窈冥幽深昏暗的样子,形容云气弥漫、天色阴沉。。
明晦明亮与昏暗,指山色在雨雾中时隐时现、光影变化。。
渺茫烟雨迷蒙、水天相接的辽阔景象。。
托迹江湖寄身于江湖之间,指隐居或漂泊的生活。。
三亩足化用《孟子》‘五亩之宅’,表示只需一小片土地便足以安身立命。。
放怀天地将胸怀放归天地之间,形容心境开阔,无拘无束。。
衔杯饮酒。。
嗟羁寓感叹自己漂泊寄居的处境。嗟,叹息;羁寓,寄居他乡。。
乘槎乘坐木筏。古代传说天河与海相通,有人乘槎直达天河。此处代指追求功名或远行求仙。。

背景

此诗创作于王鏊致仕归乡之后。王鏊(1450—1524),字济之,号守溪,明代中期著名的政治家、文学家,官至户部尚书、文渊阁大学士。他为官清正,学识渊博,是吴中文坛的领袖人物。
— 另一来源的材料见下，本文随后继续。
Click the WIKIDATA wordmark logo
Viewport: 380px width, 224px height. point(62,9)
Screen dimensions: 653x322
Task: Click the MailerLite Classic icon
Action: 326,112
晚年因不满朝中宦官刘瑾专权,政治抱负难以施展,遂多次上疏请求辞官,最终获准归隐苏州洞庭东山。 归隐后的王鏊,远离了朝廷的纷争,得以纵情于家乡的山水之间。太湖流域水网密布,舟行观景是其日常生活的一部分。这首诗很可能是在某次太湖或附近水域舟中遇雨时有感而作。诗中“托迹江湖”、“放怀天地”的表述,正是其卸下重担、回归自然后的真实心境写照。他将宦海浮沉比作“羁寓”,而将徜徉山水视为真正的精神归宿,通过“泛舟观雨”这一具体情境,艺术地表达了其晚年淡泊明志、寄情自然的人生哲学。此诗也反映了明代中期许多士大夫在经历政治挫折后,转向内心修养与山水之乐的共同倾向。